* Extracted material *
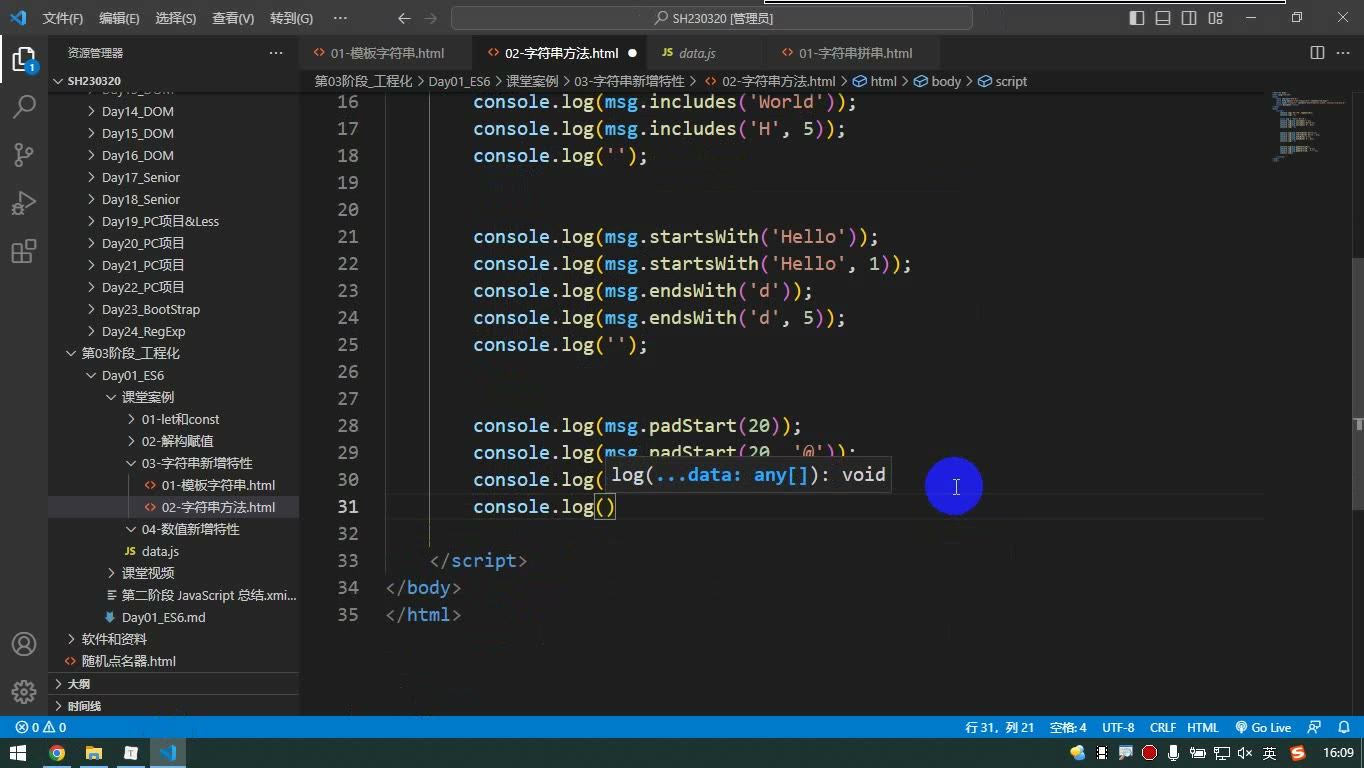The height and width of the screenshot is (768, 1364).
Task: Toggle the primary sidebar layout icon
Action: point(1137,18)
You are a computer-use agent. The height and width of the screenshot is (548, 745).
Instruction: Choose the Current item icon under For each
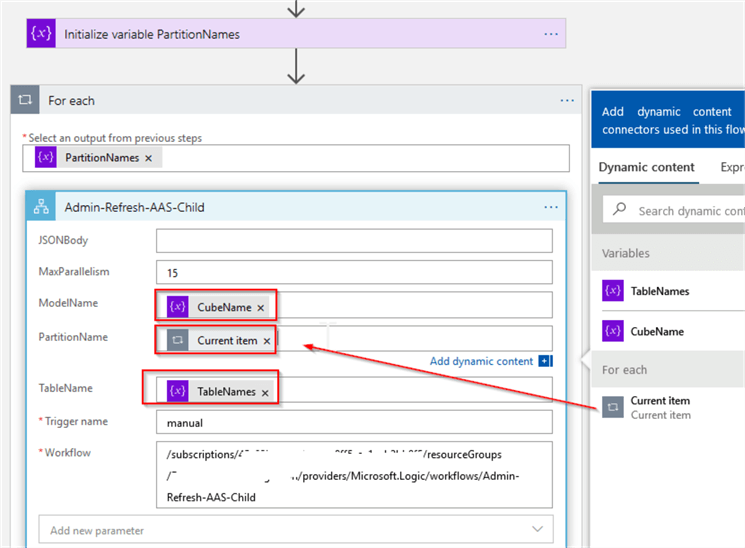coord(613,406)
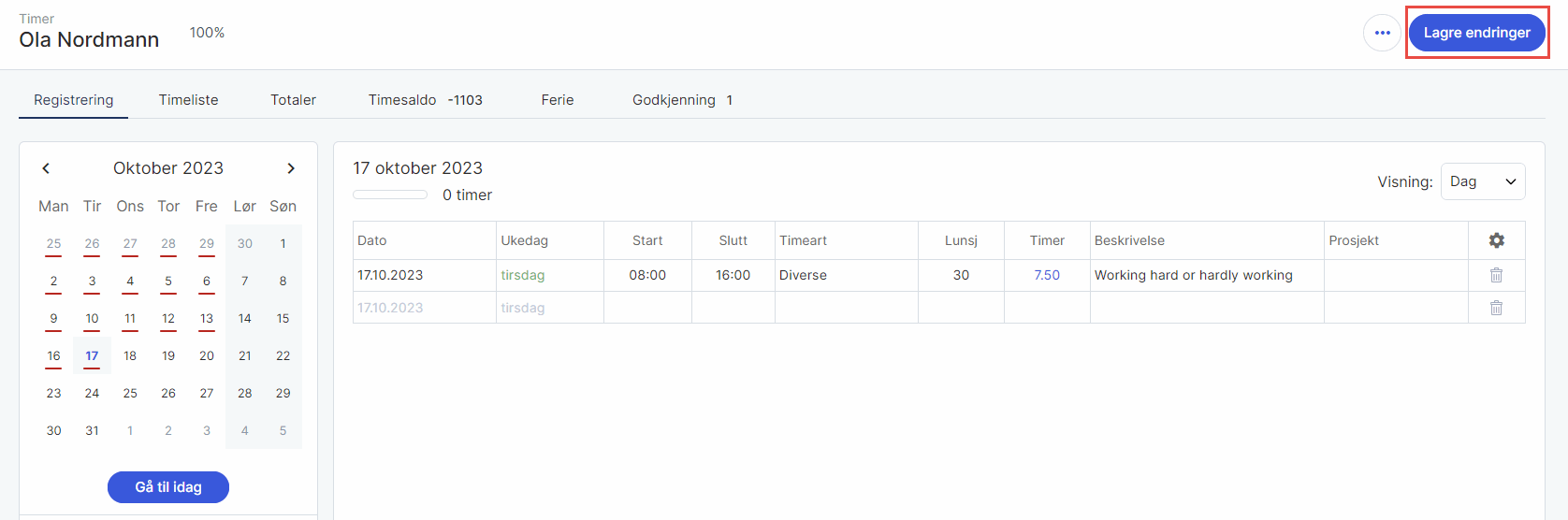Open the Totaler tab

293,100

* Your task *
Copy, without the pictures, exactly the lines from the line with "You are a computer-use" through the end of the material above, both ends included.

* Solution for this exercise *
You are a computer-use agent. The height and width of the screenshot is (548, 745).
Instruction: Choose the Current item icon under For each
coord(613,406)
Open the Totaler tab

293,100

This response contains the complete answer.